→ **Task objective**: In the entries below, swap each "How do I perform" for "How can I carry out" and leave everything else unchanged.

→ **Data for the task**:
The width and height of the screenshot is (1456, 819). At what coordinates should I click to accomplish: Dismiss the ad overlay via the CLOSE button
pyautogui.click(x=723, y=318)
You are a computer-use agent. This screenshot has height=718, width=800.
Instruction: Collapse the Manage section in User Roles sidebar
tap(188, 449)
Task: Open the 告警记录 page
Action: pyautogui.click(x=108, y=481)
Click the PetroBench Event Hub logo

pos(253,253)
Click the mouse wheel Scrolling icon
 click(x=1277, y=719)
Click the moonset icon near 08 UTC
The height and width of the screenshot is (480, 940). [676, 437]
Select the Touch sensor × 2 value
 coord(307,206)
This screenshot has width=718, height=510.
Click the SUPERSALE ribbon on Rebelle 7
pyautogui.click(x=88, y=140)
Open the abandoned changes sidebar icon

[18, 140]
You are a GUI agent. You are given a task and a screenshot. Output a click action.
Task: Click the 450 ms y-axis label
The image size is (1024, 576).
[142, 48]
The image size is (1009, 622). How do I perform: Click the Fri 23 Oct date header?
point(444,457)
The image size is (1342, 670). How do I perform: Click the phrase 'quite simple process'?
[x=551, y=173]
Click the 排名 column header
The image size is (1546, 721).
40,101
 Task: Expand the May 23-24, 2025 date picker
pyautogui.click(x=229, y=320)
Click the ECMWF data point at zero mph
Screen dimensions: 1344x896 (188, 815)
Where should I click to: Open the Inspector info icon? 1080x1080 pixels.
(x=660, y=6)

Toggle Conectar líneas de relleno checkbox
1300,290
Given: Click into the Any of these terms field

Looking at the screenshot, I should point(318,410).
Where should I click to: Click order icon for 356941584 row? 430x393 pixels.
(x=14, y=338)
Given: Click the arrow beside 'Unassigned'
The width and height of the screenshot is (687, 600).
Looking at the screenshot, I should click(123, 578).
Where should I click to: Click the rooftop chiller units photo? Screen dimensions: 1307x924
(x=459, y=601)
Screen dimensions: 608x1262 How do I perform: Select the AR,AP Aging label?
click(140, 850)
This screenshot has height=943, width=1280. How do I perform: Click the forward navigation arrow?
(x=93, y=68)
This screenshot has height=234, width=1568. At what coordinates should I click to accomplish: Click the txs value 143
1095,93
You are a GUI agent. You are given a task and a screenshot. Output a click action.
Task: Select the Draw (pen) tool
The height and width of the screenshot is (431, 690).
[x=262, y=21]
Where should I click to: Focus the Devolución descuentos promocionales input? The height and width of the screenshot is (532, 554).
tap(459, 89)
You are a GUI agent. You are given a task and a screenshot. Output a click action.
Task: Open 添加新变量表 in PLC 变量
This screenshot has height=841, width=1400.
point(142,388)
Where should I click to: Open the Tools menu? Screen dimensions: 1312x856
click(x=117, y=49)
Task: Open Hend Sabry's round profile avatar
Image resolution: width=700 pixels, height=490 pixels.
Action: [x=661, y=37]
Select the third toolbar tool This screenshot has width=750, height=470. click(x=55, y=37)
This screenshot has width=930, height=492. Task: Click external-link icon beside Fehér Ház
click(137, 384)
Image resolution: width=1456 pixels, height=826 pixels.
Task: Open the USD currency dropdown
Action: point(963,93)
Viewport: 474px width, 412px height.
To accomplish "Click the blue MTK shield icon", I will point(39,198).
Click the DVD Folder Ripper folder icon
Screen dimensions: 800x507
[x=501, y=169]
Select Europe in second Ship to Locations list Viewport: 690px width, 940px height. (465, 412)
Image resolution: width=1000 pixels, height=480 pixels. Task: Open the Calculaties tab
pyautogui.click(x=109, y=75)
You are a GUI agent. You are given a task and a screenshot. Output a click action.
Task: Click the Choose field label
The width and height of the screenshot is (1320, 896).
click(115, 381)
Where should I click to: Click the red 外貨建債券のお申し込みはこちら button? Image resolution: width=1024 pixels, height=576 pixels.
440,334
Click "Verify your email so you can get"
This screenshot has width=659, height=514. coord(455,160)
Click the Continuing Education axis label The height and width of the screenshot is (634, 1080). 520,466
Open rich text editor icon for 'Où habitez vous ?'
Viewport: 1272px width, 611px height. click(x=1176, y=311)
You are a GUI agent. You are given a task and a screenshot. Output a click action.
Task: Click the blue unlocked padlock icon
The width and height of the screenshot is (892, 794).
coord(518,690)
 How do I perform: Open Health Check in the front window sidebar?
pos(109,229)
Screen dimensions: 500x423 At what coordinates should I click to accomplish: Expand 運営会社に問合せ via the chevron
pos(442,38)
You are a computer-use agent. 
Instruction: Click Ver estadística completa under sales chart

→ **Solution**:
The width and height of the screenshot is (1456, 819). At what coordinates should I click to accomplish: Dismiss the ad overlay via the CLOSE button
pyautogui.click(x=723, y=318)
You are a computer-use agent. This screenshot has height=718, width=800.
Instruction: Collapse the Manage section in User Roles sidebar
tap(188, 449)
Task: Open the 告警记录 page
Action: pyautogui.click(x=108, y=481)
Click the PetroBench Event Hub logo

pos(253,253)
Click the mouse wheel Scrolling icon
 click(x=1277, y=719)
Click the moonset icon near 08 UTC
The height and width of the screenshot is (480, 940). [676, 437]
Select the Touch sensor × 2 value
 coord(307,206)
This screenshot has width=718, height=510.
Click the SUPERSALE ribbon on Rebelle 7
pyautogui.click(x=88, y=140)
Open the abandoned changes sidebar icon

[18, 140]
You are a GUI agent. You are given a task and a screenshot. Output a click action.
Task: Click the 450 ms y-axis label
The image size is (1024, 576).
[142, 48]
The image size is (1009, 622). How can I carry out: Click the Fri 23 Oct date header?
point(444,457)
The image size is (1342, 670). How can I carry out: Click the phrase 'quite simple process'?
[x=551, y=173]
Click the 排名 column header
The image size is (1546, 721).
40,101
 Task: Expand the May 23-24, 2025 date picker
pyautogui.click(x=229, y=320)
Click the ECMWF data point at zero mph
Screen dimensions: 1344x896 (188, 815)
Where should I click to: Open the Inspector info icon? 1080x1080 pixels.
(x=660, y=6)

Toggle Conectar líneas de relleno checkbox
1300,290
Given: Click into the Any of these terms field

Looking at the screenshot, I should point(318,410).
Where should I click to: Click order icon for 356941584 row? 430x393 pixels.
(x=14, y=338)
Given: Click the arrow beside 'Unassigned'
The width and height of the screenshot is (687, 600).
Looking at the screenshot, I should click(123, 578).
Where should I click to: Click the rooftop chiller units photo? Screen dimensions: 1307x924
(x=459, y=601)
Screen dimensions: 608x1262 How can I carry out: Select the AR,AP Aging label?
click(140, 850)
This screenshot has height=943, width=1280. How can I carry out: Click the forward navigation arrow?
(x=93, y=68)
This screenshot has height=234, width=1568. At what coordinates should I click to accomplish: Click the txs value 143
1095,93
You are a GUI agent. You are given a task and a screenshot. Output a click action.
Task: Select the Draw (pen) tool
The height and width of the screenshot is (431, 690).
[x=262, y=21]
Where should I click to: Focus the Devolución descuentos promocionales input? The height and width of the screenshot is (532, 554).
tap(459, 89)
You are a GUI agent. You are given a task and a screenshot. Output a click action.
Task: Open 添加新变量表 in PLC 变量
This screenshot has height=841, width=1400.
point(142,388)
Where should I click to: Open the Tools menu? Screen dimensions: 1312x856
click(x=117, y=49)
Task: Open Hend Sabry's round profile avatar
Image resolution: width=700 pixels, height=490 pixels.
Action: [x=661, y=37]
Select the third toolbar tool This screenshot has width=750, height=470. click(x=55, y=37)
This screenshot has width=930, height=492. Task: Click external-link icon beside Fehér Ház
click(137, 384)
Image resolution: width=1456 pixels, height=826 pixels.
Task: Open the USD currency dropdown
Action: point(963,93)
Viewport: 474px width, 412px height.
To accomplish "Click the blue MTK shield icon", I will point(39,198).
Click the DVD Folder Ripper folder icon
Screen dimensions: 800x507
[x=501, y=169]
Select Europe in second Ship to Locations list Viewport: 690px width, 940px height. (465, 412)
Image resolution: width=1000 pixels, height=480 pixels. Task: Open the Calculaties tab
pyautogui.click(x=109, y=75)
You are a GUI agent. You are given a task and a screenshot. Output a click action.
Task: Click the Choose field label
The width and height of the screenshot is (1320, 896).
click(115, 381)
Where should I click to: Click the red 外貨建債券のお申し込みはこちら button? Image resolution: width=1024 pixels, height=576 pixels.
440,334
Click "Verify your email so you can get"
This screenshot has width=659, height=514. coord(455,160)
Click the Continuing Education axis label The height and width of the screenshot is (634, 1080). 520,466
Open rich text editor icon for 'Où habitez vous ?'
Viewport: 1272px width, 611px height. click(x=1176, y=311)
You are a GUI agent. You are given a task and a screenshot. Output a click action.
Task: Click the blue unlocked padlock icon
The width and height of the screenshot is (892, 794).
coord(518,690)
 How can I carry out: Open Health Check in the front window sidebar?
pos(109,229)
Screen dimensions: 500x423 At what coordinates should I click to accomplish: Expand 運営会社に問合せ via the chevron
pos(442,38)
You are a computer-use agent. 
Instruction: Click Ver estadística completa under sales chart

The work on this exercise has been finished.